Releases · juliuspleunes4/Atlas

07 Dec 18:37

juliuspleunes4

v1.2.4

2c78cf0

v1.2.4 Latest

Latest

[v1.2.4] - 2025-12-07 - Persistent Best Checkpoint Tracking Across Sessions

Fixed

Persistent best checkpoint tracking: Fixed best checkpoint being overwritten by worse models across training sessions
- Root cause: CheckpointManager initialized best_metric = float('inf') on every startup, never checking for existing atlas_best.pt
- This caused a critical regression scenario: Session 1 saves loss 3.88 as best → Session 2 resumes from checkpoint with loss 5.0 → Session 2 thinks loss 4.5 is "best" → overwrites 3.88 with 4.5
- CheckpointManager now loads existing best checkpoint on initialization:
  - Checks for {model_name}_best.pt file existence in checkpoint directory
  - Loads existing best checkpoint with torch.load(..., weights_only=False)
  - Extracts metadata['loss'] to initialize self.best_metric instead of float('inf')
  - Logs "Found existing best checkpoint with loss: X.XXXX" when found
- train.py now initializes from persistent best metric:
  - Primary source: best_train_loss = checkpoint_manager.best_metric (loaded from existing best)
  - Fallback: If resumed checkpoint has better loss, use that instead
  - Logs initialization source for transparency
- save_checkpoint now verifies improvement before overwriting:
  - Added comparison: if is_best and self.keep_best and metadata.loss < self.best_metric:
  - Only saves atlas_best.pt if new loss is strictly better than existing best
  - Updates self.best_metric only after successful save
  - Logs "[BEST] Saved new best checkpoint (loss: X.XXXX)" when overwriting
- Best model now properly persists across all training sessions, preventing loss of superior checkpoints

[v1.2.3] - 2025-12-07 - Best Checkpoint Tracking for Step-Based Saves

Fixed

Best checkpoint creation at step intervals: Fixed best model checkpoint not being created during mid-epoch step saves
- Root cause: Best loss tracking (is_best flag) only calculated at epoch boundaries, not at step-based checkpoints
- Now tracks and updates best_train_loss in the step checkpoint callback using nonlocal
- Best loss check happens on every training step, not just at epoch end
- atlas_best.pt now created immediately when loss improves, even mid-epoch
- Logs "[BEST] NEW BEST TRAINING LOSS" with improvement percentage when new best is found
- Step checkpoint metadata now includes best_metric field with current best loss
- Ensures best model is always preserved regardless of checkpoint cleanup (keep_checkpoints setting)

Assets 2

07 Dec 15:28

juliuspleunes4

v1.2.2

94d3d9e

v1.2.2

[v1.2.2] - 2025-12-07 - Inference Script Fixes

Fixed

Inference script compatibility: Fixed multiple issues preventing inference from working
- Fixed Tokenizer initialization: use encoding_name parameter instead of tokenizer_name
- Fixed checkpoint config inference: use correct state dict keys (embeddings.token_embedding.embedding.weight and embeddings.positional_embedding.embedding.weight)

○ ○ ○ ○

§ About this exercise
Rewrite the stretch of the release notes from "Persistent best checkpoint tracking: Fixed" through "instead of float('inf')", putting "CheckpointTracker" wherever "CheckpointManager" appears. The rows that follow are separate from the release notes.

§ Records shown
○ ○ ○ ○

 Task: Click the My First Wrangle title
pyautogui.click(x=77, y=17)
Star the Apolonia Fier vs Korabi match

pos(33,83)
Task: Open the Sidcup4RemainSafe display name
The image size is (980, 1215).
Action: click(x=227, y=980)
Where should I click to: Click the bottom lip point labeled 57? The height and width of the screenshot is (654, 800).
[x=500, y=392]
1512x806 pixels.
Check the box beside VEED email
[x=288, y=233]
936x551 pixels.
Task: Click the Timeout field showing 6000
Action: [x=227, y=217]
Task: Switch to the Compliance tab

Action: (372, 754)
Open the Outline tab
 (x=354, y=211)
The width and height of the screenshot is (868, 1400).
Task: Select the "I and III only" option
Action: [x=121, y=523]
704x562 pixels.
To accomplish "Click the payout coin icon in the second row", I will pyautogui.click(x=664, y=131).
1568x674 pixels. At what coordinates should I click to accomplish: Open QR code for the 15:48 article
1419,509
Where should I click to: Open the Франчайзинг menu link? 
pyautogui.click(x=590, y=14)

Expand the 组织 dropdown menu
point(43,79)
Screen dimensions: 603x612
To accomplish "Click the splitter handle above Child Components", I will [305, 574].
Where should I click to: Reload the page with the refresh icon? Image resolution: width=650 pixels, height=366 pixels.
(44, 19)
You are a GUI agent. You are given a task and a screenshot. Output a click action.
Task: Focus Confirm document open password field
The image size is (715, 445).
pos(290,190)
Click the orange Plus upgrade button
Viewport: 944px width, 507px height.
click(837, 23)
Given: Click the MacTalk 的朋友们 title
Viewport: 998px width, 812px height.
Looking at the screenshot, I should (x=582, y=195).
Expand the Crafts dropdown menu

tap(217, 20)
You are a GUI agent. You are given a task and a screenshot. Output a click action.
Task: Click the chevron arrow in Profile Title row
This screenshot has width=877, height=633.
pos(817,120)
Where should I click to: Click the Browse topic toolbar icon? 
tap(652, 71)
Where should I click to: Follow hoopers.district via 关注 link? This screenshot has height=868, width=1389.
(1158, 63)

○ ○ ○ ○

§ Task response
Persistent best checkpoint tracking: Fixed best checkpoint being overwritten by worse models across training sessions
- Root cause: CheckpointTracker initialized best_metric = float('inf') on every startup, never checking for existing atlas_best.pt
- This caused a critical regression scenario: Session 1 saves loss 3.88 as best → Session 2 resumes from checkpoint with loss 5.0 → Session 2 thinks loss 4.5 is "best" → overwrites 3.88 with 4.5
- CheckpointTracker now loads existing best checkpoint on initialization:
  - Checks for {model_name}_best.pt file existence in checkpoint directory
  - Loads existing best checkpoint with torch.load(..., weights_only=False)
  - Extracts metadata['loss'] to initialize self.best_metric instead of float('inf')